# REQUIREMENT
Starting at the line where "You are a GUI" occurs, reproduce each line through the end of the entries below exactly. Omit every picture.

# DATA RECORDS
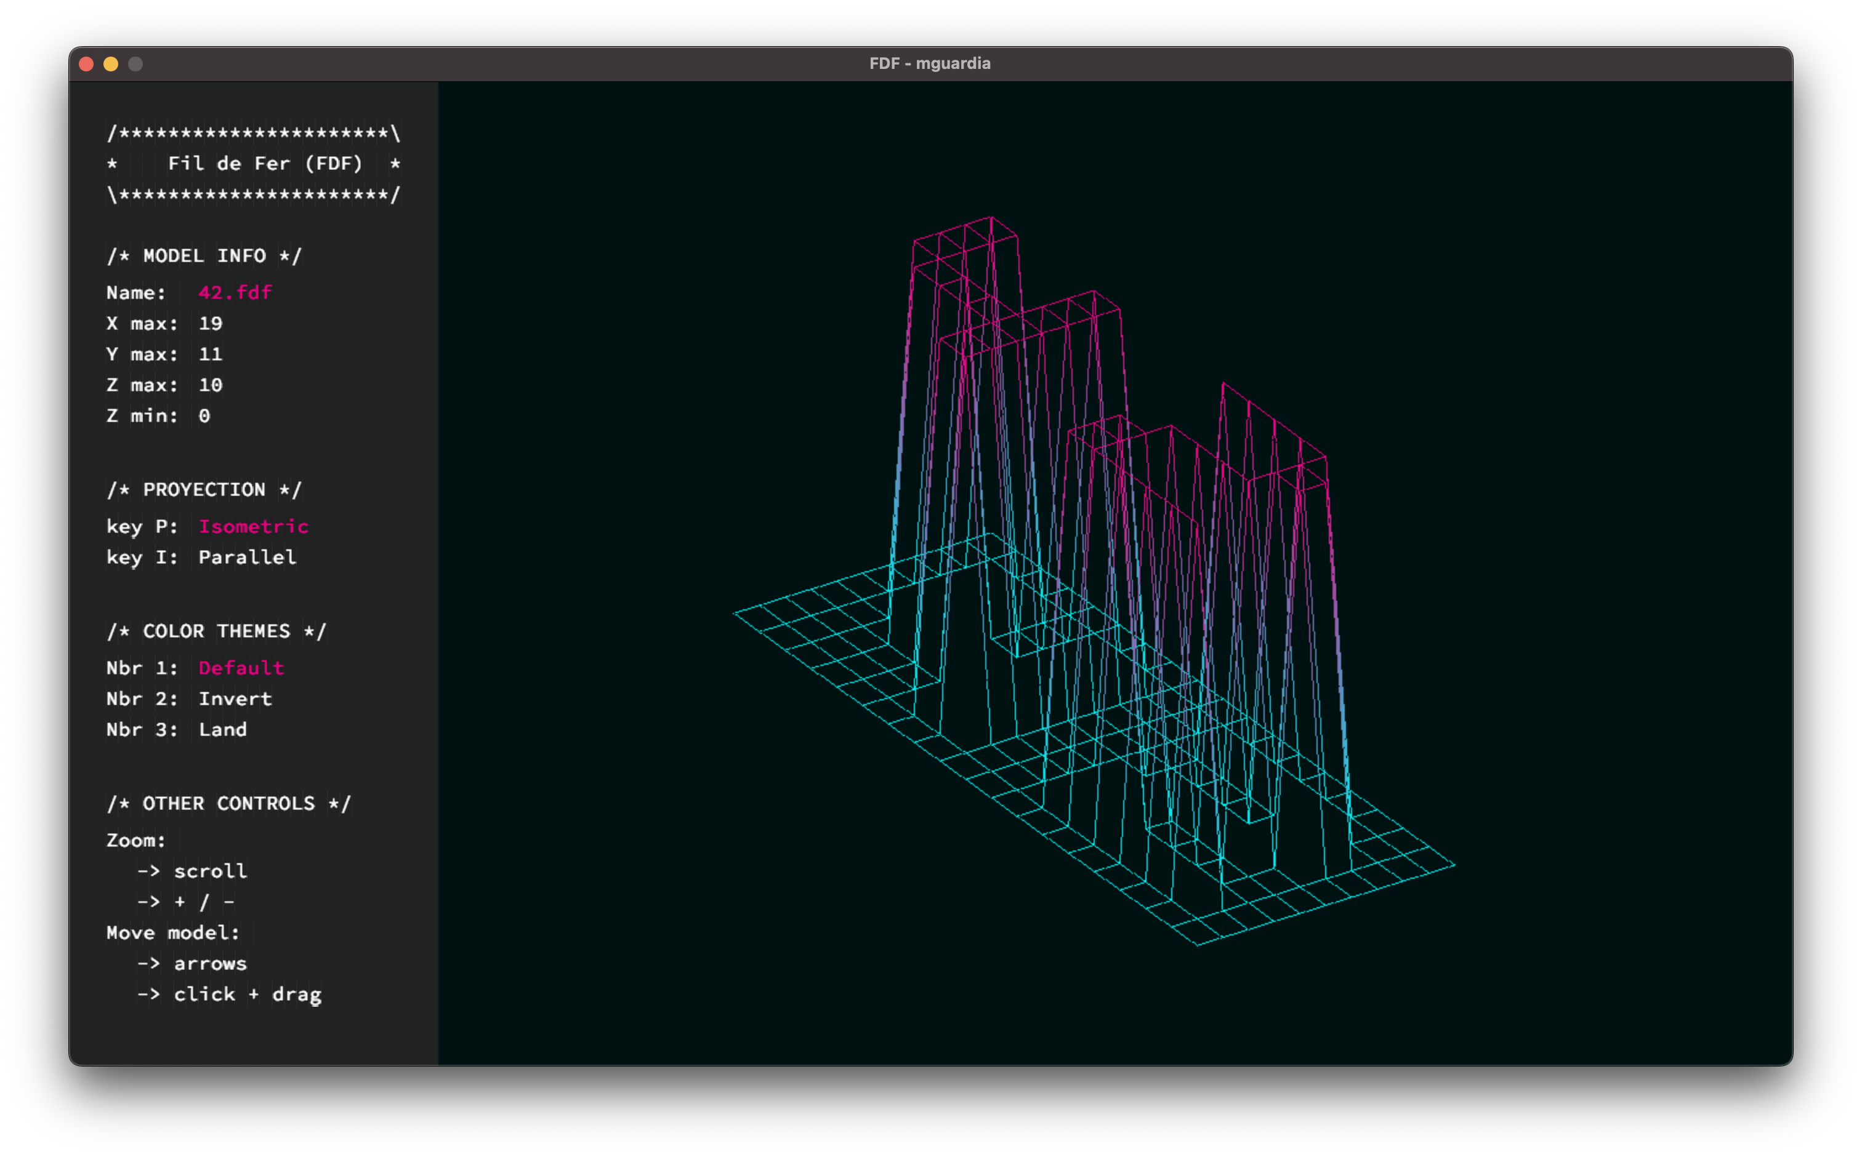Choose the Default color theme
This screenshot has width=1862, height=1157.
tap(241, 668)
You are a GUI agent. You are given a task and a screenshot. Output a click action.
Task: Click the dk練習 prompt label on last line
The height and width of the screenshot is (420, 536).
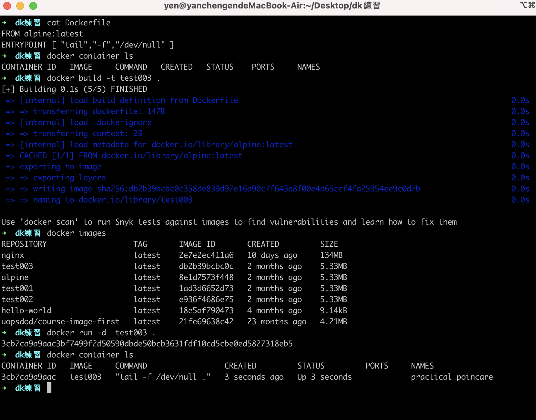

# COMPLETED TASK
You are a GUI agent. You are given a task and a screenshot. Output a click action.
Task: Click the dk練習 prompt label on last line
The height and width of the screenshot is (420, 536).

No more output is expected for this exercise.